Our second port stop was Kusadasi, Turkey. Most people visiting here come to see the Roman ruins at Ephesus. They are fabulous, but we had seen them already on a previous port day, and wanted to visit some older Greek sites. There are the remains of three Greek cities dating back from before the 6th C BC, and they all can be visited in a day. At least that’s what our research led us to believe. Tour companies offer one-day guided visits to these sites, and independent travelers reported that they had visited all of these sites in one day via rental car. We rented a car via internet from Lion Car Rentals in Kusadasi for 18€/day. Before we left Kusadasi, we put 70L (about $25) of gas in the car. We headed south on good roads to the first site at Priene.
Priene was founded about 1000 BC as a port city on the slopes above the Meander River. The river has since subsided and silted up, just like the Kayster River at Ephesus. Five of the columns of the temple of Athena, which was built under the auspices of Alexander the Great, have been raised once more. The city was moved back up the slope several times so that it could remain at the river’s edge; thus the area covered by the city at any one time remained rather small. Due to the aggressive silting-up of the Meander, the city was abandoned in the first century BC in favor of the site at Miletus. It is believed that the bulk of the city’s remains are buried under the fertile sediments of the Meander. There certainly seems to be more rubble on the mountain’s slope than remains in situ in the ruins. We stayed at the ruins a good hour. The spectacular siting of the ruins at the base of Mt. Mycale above the vast river valley intrigued us rather more than the stones themselves.
We left Priene and drove across the flat-as-a-pancake Meander River Valley to the town of Didyma. The temple of Apollo was not marked on Google Maps, and it took us at least a half-hour to find it. Statues from the site date back to the 6th C BC, and the site held a ritual connection to the large town of Miletus to the north. Religious processions started in Miletus 10 miles away and ended here at the Temple of Apollo. The fine carvings of the colossal column bases are well preserved.
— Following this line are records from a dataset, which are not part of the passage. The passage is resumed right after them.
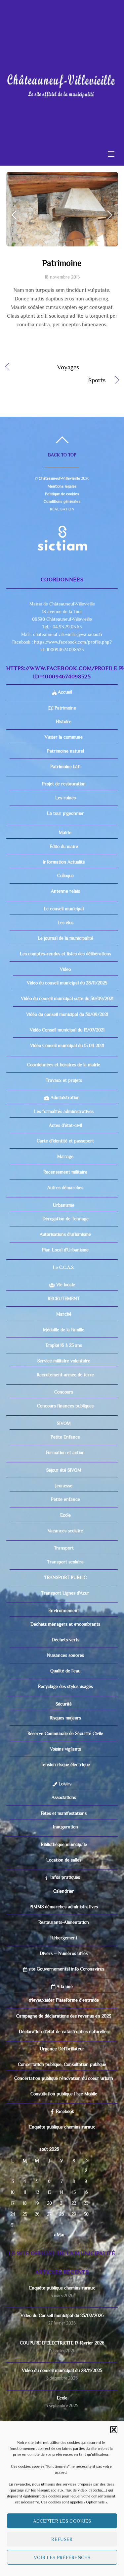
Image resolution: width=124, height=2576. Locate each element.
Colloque (65, 969)
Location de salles (63, 1954)
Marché (63, 1408)
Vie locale (65, 1378)
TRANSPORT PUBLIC (65, 1671)
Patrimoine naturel (65, 845)
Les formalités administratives (64, 1205)
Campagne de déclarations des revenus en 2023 (63, 2110)
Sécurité (64, 1798)
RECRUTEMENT (64, 1392)
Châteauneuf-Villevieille (59, 572)
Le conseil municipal (64, 1002)
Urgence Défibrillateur (62, 2142)
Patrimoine (62, 357)
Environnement (63, 1704)
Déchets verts (65, 1733)
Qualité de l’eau (65, 1764)
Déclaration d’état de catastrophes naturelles (63, 2125)
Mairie (64, 926)
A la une (64, 2080)
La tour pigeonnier (65, 907)
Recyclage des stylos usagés (65, 1780)
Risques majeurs (65, 1811)
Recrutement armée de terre (65, 1468)
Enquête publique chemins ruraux (62, 2221)
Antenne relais (65, 985)
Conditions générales (62, 595)
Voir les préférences (62, 2557)
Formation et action (65, 1546)
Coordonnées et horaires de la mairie (63, 1158)
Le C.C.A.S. (63, 1361)
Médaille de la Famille (63, 1423)
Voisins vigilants (65, 1843)
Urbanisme (63, 1299)
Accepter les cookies (62, 2521)
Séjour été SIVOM (63, 1564)
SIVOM (64, 1517)
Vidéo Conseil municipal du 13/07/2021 (67, 1124)
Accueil (64, 786)
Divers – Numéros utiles (64, 2047)
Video (65, 1063)
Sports (56, 475)
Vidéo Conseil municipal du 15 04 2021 (67, 1139)
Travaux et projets (64, 1174)
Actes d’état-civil (65, 1219)
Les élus (65, 1016)
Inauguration (65, 1920)
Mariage (65, 1250)
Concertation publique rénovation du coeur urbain (63, 2172)
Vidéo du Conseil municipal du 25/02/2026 (62, 2409)
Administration (64, 1191)
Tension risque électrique (65, 1858)
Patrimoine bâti (65, 860)
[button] (113, 2429)
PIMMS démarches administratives (63, 2000)
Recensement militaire (65, 1266)
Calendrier (63, 1985)
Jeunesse (63, 1579)
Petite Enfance (65, 1531)
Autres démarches (65, 1281)
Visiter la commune (64, 831)
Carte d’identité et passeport (65, 1234)
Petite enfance (65, 1593)
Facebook (64, 2205)
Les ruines (65, 891)
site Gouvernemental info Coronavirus (65, 2063)
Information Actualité (64, 956)
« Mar (59, 2328)
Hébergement (63, 2031)
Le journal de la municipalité (65, 1032)
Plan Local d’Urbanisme (65, 1343)
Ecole (65, 1609)
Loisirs (64, 1877)
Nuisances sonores (65, 1749)
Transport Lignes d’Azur (65, 1687)
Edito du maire (64, 940)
We wanted to stay longer here, but we had only allowed ourselves 45 minutes because we wanted to visit the sister site of Miletus. We hurried on to Miletus, which is on a bluff in the river valley. As soon as you park your car at Miletus, you are awed by the sight of the huge semicircular theater. When you walk to the top, you can see that the theater is only a small part of a large city.
Since we only had 45 minutes here before having to head back to Kusadasi, we could only glance at a few of the sites. We literally ran from one interesting tidbit to the other, and arrived at our car 15 minutes past our deadline. It was so pitiful as we could have spent hours here.
We headed directly back to Kusadasi using GPS and Google Maps, but we got disoriented when we got confused as to where the port actually was. Kusadasi is a large city! Fortunately we stopped and asked directions from the friendly and helpful Turks, and finally arrived at the port area. Once there, we again got confused when we couldn’t find the street where we were supposed to return the car. We finally found it about 30 minutes before the ship was set to leave. It was unfortunately a very stressful conclusion to an interesting and productive day. If I did this trip again, I would just just give a cursory visit to Priene, and spend more time at the other two sites.